> _EXERCISE OBJECTIVE_: Retype every line of the entries below word for word.

[A block of data]
++++++++

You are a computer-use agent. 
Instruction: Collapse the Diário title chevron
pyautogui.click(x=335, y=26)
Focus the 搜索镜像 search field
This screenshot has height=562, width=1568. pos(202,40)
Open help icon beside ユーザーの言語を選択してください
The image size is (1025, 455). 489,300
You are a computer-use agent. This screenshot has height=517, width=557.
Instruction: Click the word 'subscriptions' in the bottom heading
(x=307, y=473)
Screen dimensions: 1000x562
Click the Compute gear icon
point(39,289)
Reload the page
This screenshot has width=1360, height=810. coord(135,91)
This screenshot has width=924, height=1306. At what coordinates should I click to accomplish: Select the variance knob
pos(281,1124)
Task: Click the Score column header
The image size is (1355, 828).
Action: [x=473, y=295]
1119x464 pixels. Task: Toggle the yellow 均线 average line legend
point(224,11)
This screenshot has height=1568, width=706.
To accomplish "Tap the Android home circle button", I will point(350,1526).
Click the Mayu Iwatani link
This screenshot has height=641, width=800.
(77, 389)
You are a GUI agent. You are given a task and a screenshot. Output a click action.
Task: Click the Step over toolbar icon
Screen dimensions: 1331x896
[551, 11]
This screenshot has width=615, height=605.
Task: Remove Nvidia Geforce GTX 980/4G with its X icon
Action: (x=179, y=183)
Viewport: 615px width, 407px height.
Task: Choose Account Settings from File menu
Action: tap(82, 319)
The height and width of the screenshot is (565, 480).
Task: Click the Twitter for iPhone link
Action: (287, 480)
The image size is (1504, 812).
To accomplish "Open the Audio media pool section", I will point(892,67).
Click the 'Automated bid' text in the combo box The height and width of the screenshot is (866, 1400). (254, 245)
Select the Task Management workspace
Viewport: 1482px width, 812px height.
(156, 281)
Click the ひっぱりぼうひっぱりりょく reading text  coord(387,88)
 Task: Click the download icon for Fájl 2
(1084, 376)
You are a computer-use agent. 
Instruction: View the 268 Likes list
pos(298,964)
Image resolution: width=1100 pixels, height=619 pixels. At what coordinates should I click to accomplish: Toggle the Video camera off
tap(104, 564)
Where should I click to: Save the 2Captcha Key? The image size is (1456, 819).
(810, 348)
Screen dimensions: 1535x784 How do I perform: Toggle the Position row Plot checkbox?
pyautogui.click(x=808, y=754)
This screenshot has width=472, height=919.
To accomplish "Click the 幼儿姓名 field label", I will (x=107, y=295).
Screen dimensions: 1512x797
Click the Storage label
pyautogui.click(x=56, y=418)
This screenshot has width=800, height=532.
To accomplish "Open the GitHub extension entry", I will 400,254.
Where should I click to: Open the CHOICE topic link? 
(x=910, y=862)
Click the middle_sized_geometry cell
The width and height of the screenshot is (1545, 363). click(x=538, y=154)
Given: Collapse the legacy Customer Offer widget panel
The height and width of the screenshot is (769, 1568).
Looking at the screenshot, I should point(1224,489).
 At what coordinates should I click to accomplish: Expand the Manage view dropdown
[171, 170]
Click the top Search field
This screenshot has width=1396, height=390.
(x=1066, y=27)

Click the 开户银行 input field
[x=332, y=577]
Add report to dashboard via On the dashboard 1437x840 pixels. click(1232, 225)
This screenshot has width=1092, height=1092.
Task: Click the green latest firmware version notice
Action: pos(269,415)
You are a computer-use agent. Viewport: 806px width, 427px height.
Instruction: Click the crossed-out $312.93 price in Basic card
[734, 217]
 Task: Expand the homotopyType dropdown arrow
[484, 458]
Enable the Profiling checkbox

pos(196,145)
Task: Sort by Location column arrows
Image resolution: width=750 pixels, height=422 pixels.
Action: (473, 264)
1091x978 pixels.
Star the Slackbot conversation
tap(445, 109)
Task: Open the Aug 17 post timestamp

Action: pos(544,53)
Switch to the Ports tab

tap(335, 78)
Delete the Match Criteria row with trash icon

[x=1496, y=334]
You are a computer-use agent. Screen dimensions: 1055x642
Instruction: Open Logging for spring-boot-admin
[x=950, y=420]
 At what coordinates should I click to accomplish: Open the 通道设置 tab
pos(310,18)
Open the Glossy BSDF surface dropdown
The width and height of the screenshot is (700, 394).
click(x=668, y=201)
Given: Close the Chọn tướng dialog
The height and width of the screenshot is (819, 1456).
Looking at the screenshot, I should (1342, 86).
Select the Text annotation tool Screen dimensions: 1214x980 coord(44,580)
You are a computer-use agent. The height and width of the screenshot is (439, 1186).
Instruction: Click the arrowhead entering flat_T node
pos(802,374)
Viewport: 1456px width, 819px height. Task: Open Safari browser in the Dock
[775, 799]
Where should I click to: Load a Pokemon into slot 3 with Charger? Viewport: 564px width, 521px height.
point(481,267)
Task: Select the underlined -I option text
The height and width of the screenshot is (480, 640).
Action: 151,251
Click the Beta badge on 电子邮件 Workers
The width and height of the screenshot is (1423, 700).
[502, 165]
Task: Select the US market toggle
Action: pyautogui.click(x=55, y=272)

++++++++

> _RESPONSE_:
You are a computer-use agent. 
Instruction: Collapse the Diário title chevron
pyautogui.click(x=335, y=26)
Focus the 搜索镜像 search field
This screenshot has height=562, width=1568. pos(202,40)
Open help icon beside ユーザーの言語を選択してください
The image size is (1025, 455). 489,300
You are a computer-use agent. This screenshot has height=517, width=557.
Instruction: Click the word 'subscriptions' in the bottom heading
(x=307, y=473)
Screen dimensions: 1000x562
Click the Compute gear icon
point(39,289)
Reload the page
This screenshot has width=1360, height=810. coord(135,91)
This screenshot has width=924, height=1306. At what coordinates should I click to accomplish: Select the variance knob
pos(281,1124)
Task: Click the Score column header
The image size is (1355, 828).
Action: [x=473, y=295]
1119x464 pixels. Task: Toggle the yellow 均线 average line legend
point(224,11)
This screenshot has height=1568, width=706.
To accomplish "Tap the Android home circle button", I will point(350,1526).
Click the Mayu Iwatani link
This screenshot has height=641, width=800.
(77, 389)
You are a GUI agent. You are given a task and a screenshot. Output a click action.
Task: Click the Step over toolbar icon
Screen dimensions: 1331x896
[551, 11]
This screenshot has width=615, height=605.
Task: Remove Nvidia Geforce GTX 980/4G with its X icon
Action: (x=179, y=183)
Viewport: 615px width, 407px height.
Task: Choose Account Settings from File menu
Action: tap(82, 319)
The height and width of the screenshot is (565, 480).
Task: Click the Twitter for iPhone link
Action: (287, 480)
The image size is (1504, 812).
To accomplish "Open the Audio media pool section", I will point(892,67).
Click the 'Automated bid' text in the combo box The height and width of the screenshot is (866, 1400). (254, 245)
Select the Task Management workspace
Viewport: 1482px width, 812px height.
(156, 281)
Click the ひっぱりぼうひっぱりりょく reading text  coord(387,88)
 Task: Click the download icon for Fájl 2
(1084, 376)
You are a computer-use agent. 
Instruction: View the 268 Likes list
pos(298,964)
Image resolution: width=1100 pixels, height=619 pixels. At what coordinates should I click to accomplish: Toggle the Video camera off
tap(104, 564)
Where should I click to: Save the 2Captcha Key? The image size is (1456, 819).
(810, 348)
Screen dimensions: 1535x784 How do I perform: Toggle the Position row Plot checkbox?
pyautogui.click(x=808, y=754)
This screenshot has width=472, height=919.
To accomplish "Click the 幼儿姓名 field label", I will (x=107, y=295).
Screen dimensions: 1512x797
Click the Storage label
pyautogui.click(x=56, y=418)
This screenshot has width=800, height=532.
To accomplish "Open the GitHub extension entry", I will 400,254.
Where should I click to: Open the CHOICE topic link? 
(x=910, y=862)
Click the middle_sized_geometry cell
The width and height of the screenshot is (1545, 363). click(x=538, y=154)
Given: Collapse the legacy Customer Offer widget panel
The height and width of the screenshot is (769, 1568).
Looking at the screenshot, I should point(1224,489).
 At what coordinates should I click to accomplish: Expand the Manage view dropdown
[171, 170]
Click the top Search field
This screenshot has width=1396, height=390.
(x=1066, y=27)

Click the 开户银行 input field
[x=332, y=577]
Add report to dashboard via On the dashboard 1437x840 pixels. click(1232, 225)
This screenshot has width=1092, height=1092.
Task: Click the green latest firmware version notice
Action: pos(269,415)
You are a computer-use agent. Viewport: 806px width, 427px height.
Instruction: Click the crossed-out $312.93 price in Basic card
[734, 217]
 Task: Expand the homotopyType dropdown arrow
[484, 458]
Enable the Profiling checkbox

pos(196,145)
Task: Sort by Location column arrows
Image resolution: width=750 pixels, height=422 pixels.
Action: (473, 264)
1091x978 pixels.
Star the Slackbot conversation
tap(445, 109)
Task: Open the Aug 17 post timestamp

Action: pos(544,53)
Switch to the Ports tab

tap(335, 78)
Delete the Match Criteria row with trash icon

[x=1496, y=334]
You are a computer-use agent. Screen dimensions: 1055x642
Instruction: Open Logging for spring-boot-admin
[x=950, y=420]
 At what coordinates should I click to accomplish: Open the 通道设置 tab
pos(310,18)
Open the Glossy BSDF surface dropdown
The width and height of the screenshot is (700, 394).
click(x=668, y=201)
Given: Close the Chọn tướng dialog
The height and width of the screenshot is (819, 1456).
Looking at the screenshot, I should (1342, 86).
Select the Text annotation tool Screen dimensions: 1214x980 coord(44,580)
You are a computer-use agent. The height and width of the screenshot is (439, 1186).
Instruction: Click the arrowhead entering flat_T node
pos(802,374)
Viewport: 1456px width, 819px height. Task: Open Safari browser in the Dock
[775, 799]
Where should I click to: Load a Pokemon into slot 3 with Charger? Viewport: 564px width, 521px height.
point(481,267)
Task: Select the underlined -I option text
The height and width of the screenshot is (480, 640).
Action: 151,251
Click the Beta badge on 电子邮件 Workers
The width and height of the screenshot is (1423, 700).
[502, 165]
Task: Select the US market toggle
Action: pyautogui.click(x=55, y=272)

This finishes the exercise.